Task description: The material below is to be copied exactly from the line with "You are a GUI" up to and including the line with "Task: Click the Malware", with nothing else kept and no pictures.

*** Opening of Data records ***

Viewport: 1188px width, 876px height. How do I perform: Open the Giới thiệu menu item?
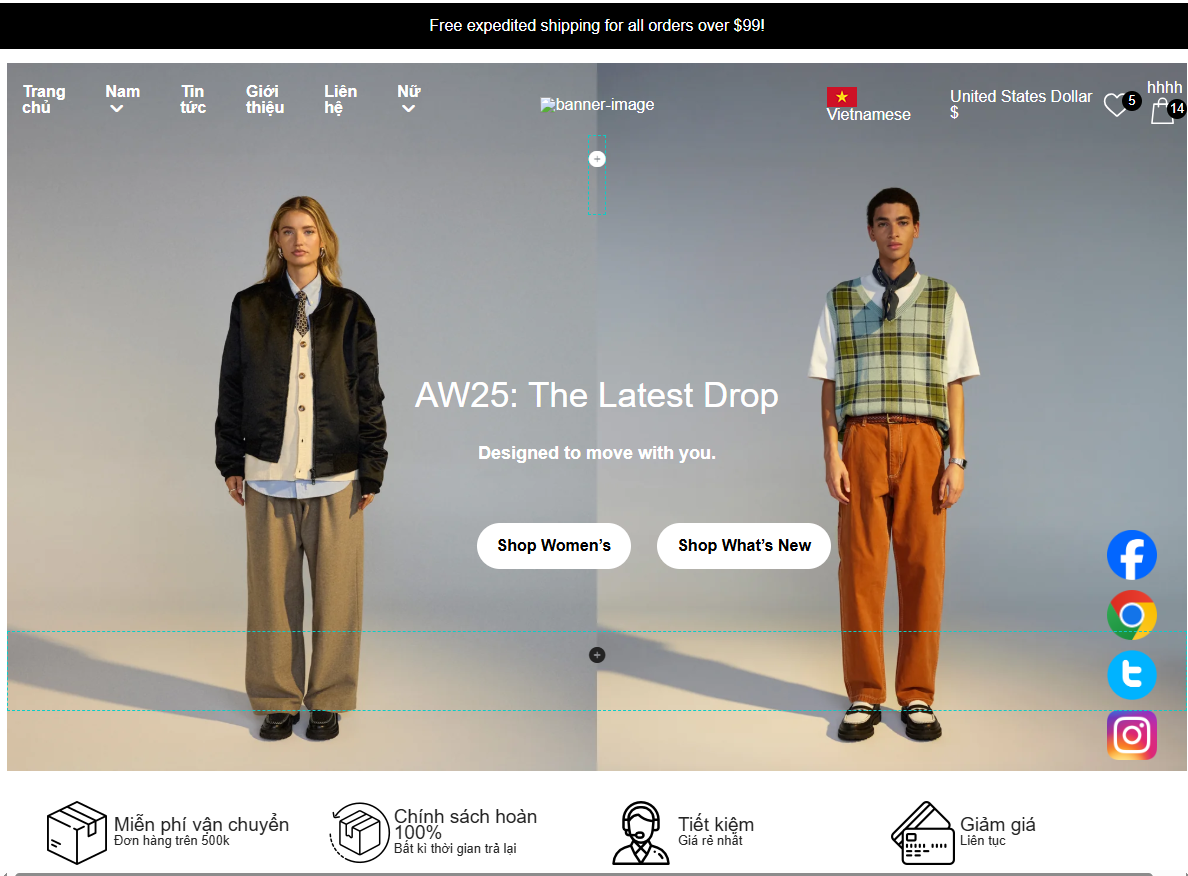265,99
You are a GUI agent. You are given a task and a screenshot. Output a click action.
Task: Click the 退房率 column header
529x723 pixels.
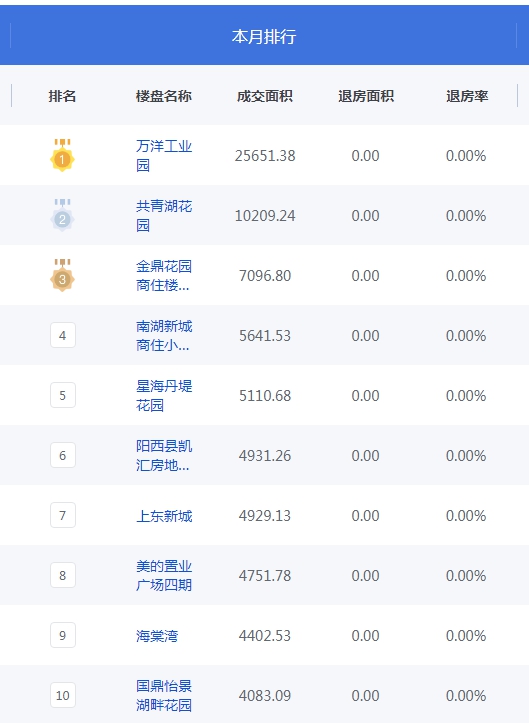click(x=467, y=96)
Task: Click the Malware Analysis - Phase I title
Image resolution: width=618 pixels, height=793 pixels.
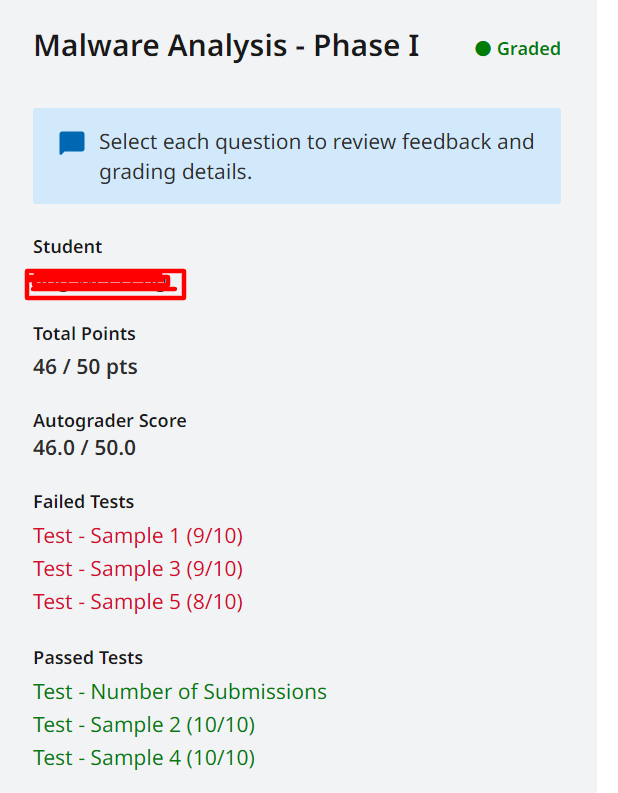Action: [x=227, y=46]
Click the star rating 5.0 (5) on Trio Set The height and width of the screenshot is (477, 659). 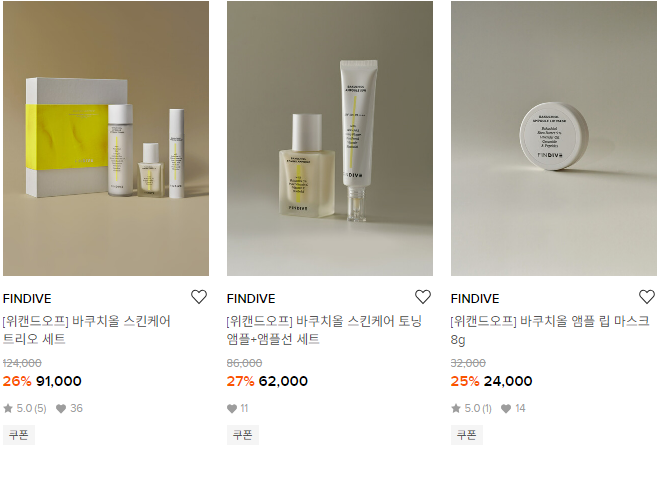[x=25, y=408]
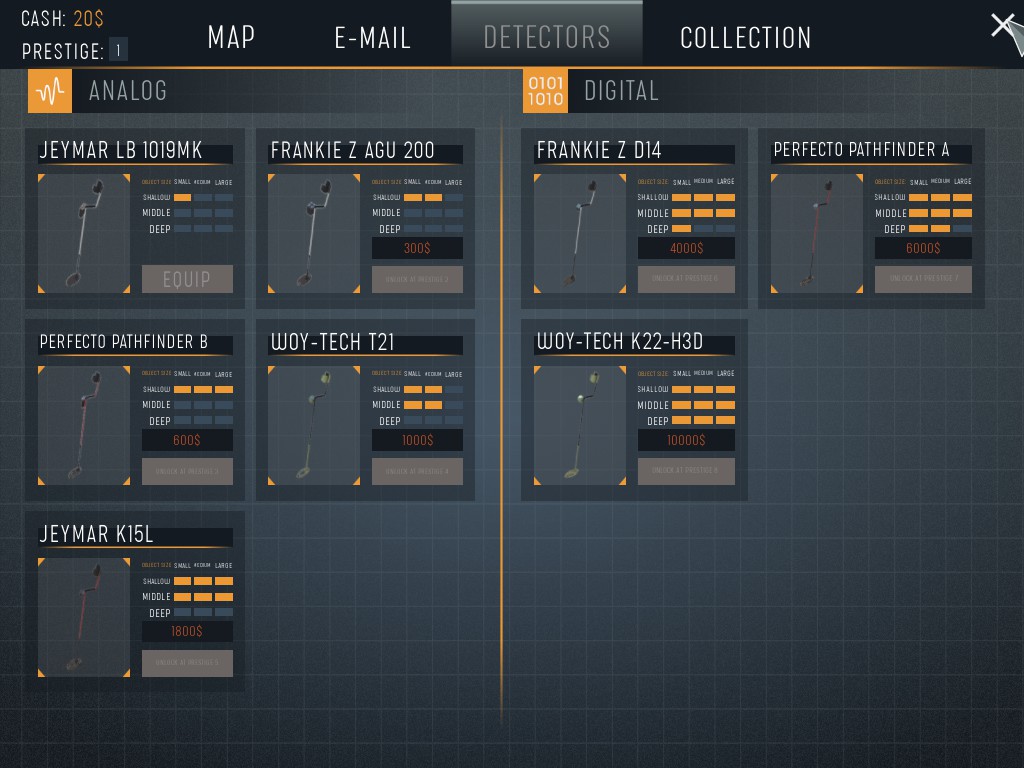
Task: Pick the Perfecto Pathfinder A detector image
Action: (817, 234)
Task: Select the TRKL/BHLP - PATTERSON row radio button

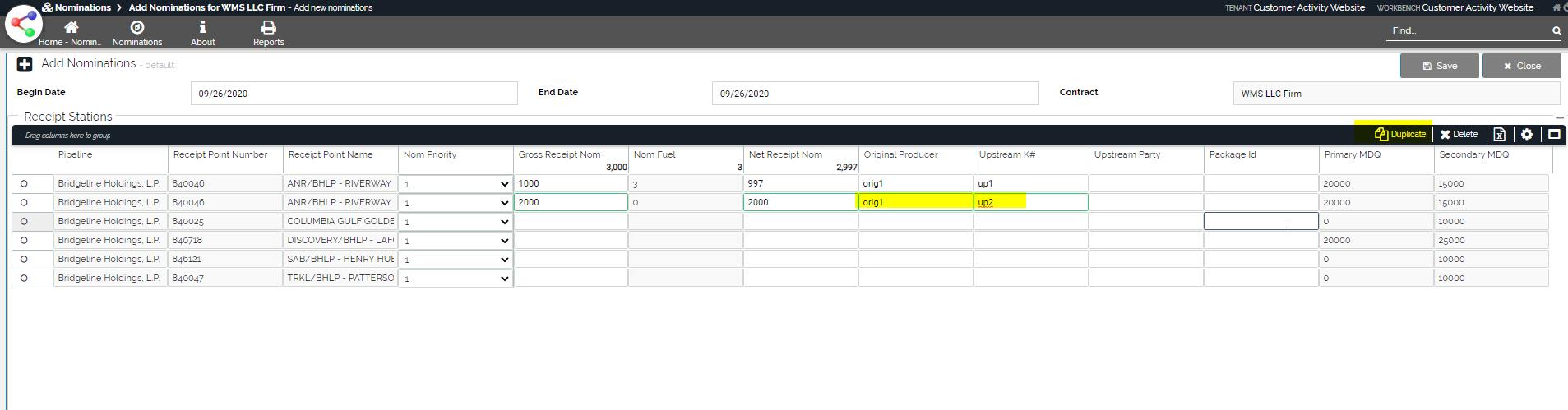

*** Close of Data records ***

Task solution:
You are a GUI agent. You are given a task and a screenshot. Output a click action.
Task: Click the 退房率 column header
529x723 pixels.
click(x=467, y=96)
Task: Click the Malware Analysis - Phase I title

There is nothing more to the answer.